Task objective> Copy the text on becoming a global citizen word for word, from "Born in India, Sandeep" to "prepared for that.".

Extract to read>
How to qualify as a global citizen

Born in India, Sandeep graduated from Mines Nantes, one of the graduate schools of Institut Mines Télécom in 2004. Supply Chain Manager for L’Oreal Asia Pacific, located in Japan, Sandeep is a global manager. He describes how things are changing in his industry and how he has been prepared for that.

I describe myself as curious, open-minded and flexible. I have always hoped to qualify myself as a global citizen. To attain this goal, I had to find a multicultural program that not only provides me with technical skills but also where one has to adjust and adapt quickly. So I decided to study abroad and to join Mines Nantes, whose Master of Science in Industrial Management let me get international exposure and gave me the opportunity to learn more about supply chain management, a discipline relatively new at that time in Engineering Schools. In my plan to succeed as an international manager, the school was mere instrumental.

Data excerpt>
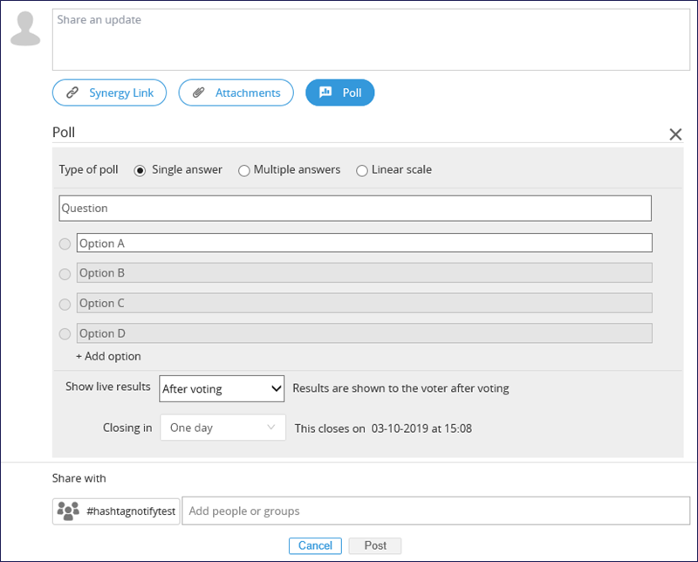This screenshot has height=562, width=698.
Task: Click the user profile avatar icon
Action: [25, 29]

Written response>
Born in India, Sandeep graduated from Mines Nantes, one of the graduate schools of Institut Mines Télécom in 2004. Supply Chain Manager for L’Oreal Asia Pacific, located in Japan, Sandeep is a global manager. He describes how things are changing in his industry and how he has been prepared for that.